The emotional cost of a bad temper often charges too much from those you love most. Your spouse, children and friends receive the brunt of the cutting edge of the sword. Taking frustrations and irritability out on others jeopardizes relationships.
Losing your cool at work on a regular basis sends a bad message to your peers and to your superiors. If climbing the corporate ladder is on your agenda, displaying temper tantrums will not serve you.
Besides turning your colleagues against you, you may be overlooked for the next promotion due to lack of control.
A bad temper simply means you let others control your emotions.
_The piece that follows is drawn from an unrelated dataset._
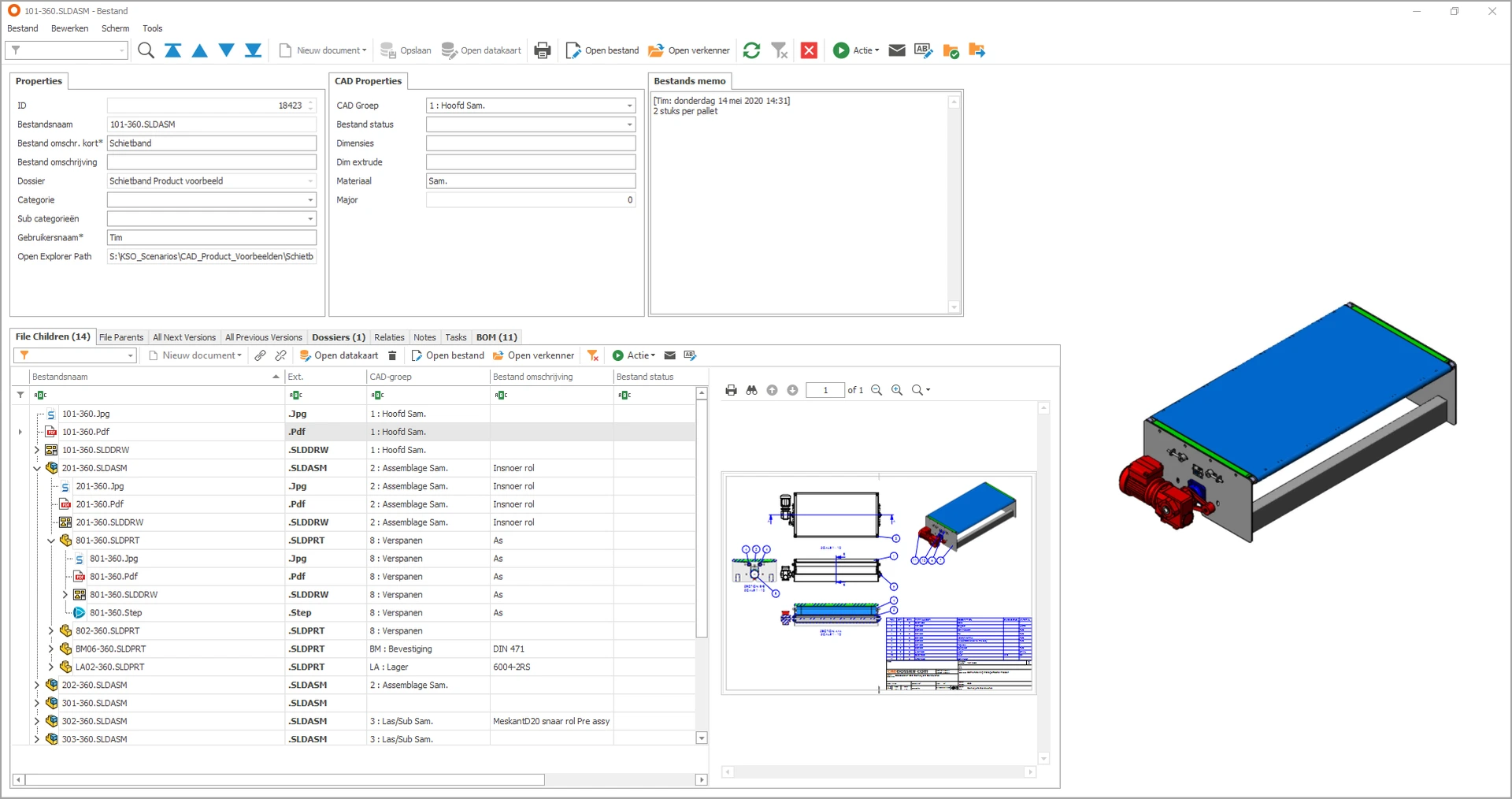Jump to first record with top arrow icon
The width and height of the screenshot is (1512, 799).
(x=173, y=50)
You put someone else in the driver’s seat of your life. Dwelling on confrontations for hours and even days takes up your valuable time. You can choose to become angry from what you perceive as a slight or you can choose to remain calm and later forget it.
How to Manage a Bad Temper
If you know you have a bad temper, there is no reason not to try to get control of it. Some tips for controlling your temper begin with recognizing triggers. What sets off a temper tirade? Pinpoint the times when you have felt out of control with anger. What was happening? Who was present?
When you feel yourself getting angrier and about to burst, take a time out. If you are at work, step out of the office for a breath of fresh air. Head to the breakroom for a cup of coffee or a glass of water. Remove yourself from the situation.
Count to ten. It sounds silly, but it actually works. By taking your mind off the situation and concentrating on counting to ten, you gain control of your overloaded emotions and give yourself time to relax.
Outside of work, exerting physical energy keeps the emotions in check. Rather than lash out at your partner or children, go for a power walk, jog or take a spin on your bike. Move out of the situation and into an acceptable way to diffuse the moment.
Begin a soothing hobby that helps you relax. Painting, sculpting, collecting stamps, listening to music, writing, or yoga require concentration, but calm the nerves.
Deep-breathing techniques may help you calm down while in the moment. Count to ten and, at the same time, fill your lungs with fresh air, slowly exhaling. Learn calming techniques and practice de-stressing.
Do not hold grudges. Once the confrontation or anger motivator ceases, let it go. Remember, no one thinks or behaves exactly like you. It is unrealistic to expect anyone to mirror you perfectly.
Diffusing a Bad Temper
What should you do when you are on the receiving end of someone’s bad temper? Staying out of the way is best, but in a work environment, that may not be possible. You cannot just avoid your spouse, either. Try a few techniques, but always keep in mind that you do not have to be subjected to a bad temper. Leave the room when a co-worker’s anger spills over and becomes rage. Calmly tell your colleague that you will be at your desk when he or she is ready to continue the discussion.
If an accusation comes with a flared temper, forget trying to defend yourself. The angry person has already made up his or her mind. No amount of correcting unfair accusations will get through during the tirade.
Do not suggest that the angry person get a grip or chill out. In fact, your best bet is to remain silent. Do not argue; do not hurl back names or accusations. Do not allow the temper-tantrum- throwing adult to pull you into the drama. If you possess a quick wit, try using humor to deflate the hot-air balloon that is about to burst.
If you have a bad temper, learn how to deal with it. If you know someone who flies into rages at the drop of a hat, learn how to deflate the storm. Everyone gets angry at times, but not everyone allows it to escalate into out-of-control temper tantrums. Learn how to deal with anger. Get rid of bad feelings by talking it out with a close friend or your spouse. Harboring ill will hurts you more than it does the person it is aimed at. If, after trying various ways to control bad temper days, you just cannot stop losing your cool, it is time to seek professional counseling. Learning to live a happy life free of grudges and anger gives you the opportunity to get your life back under control.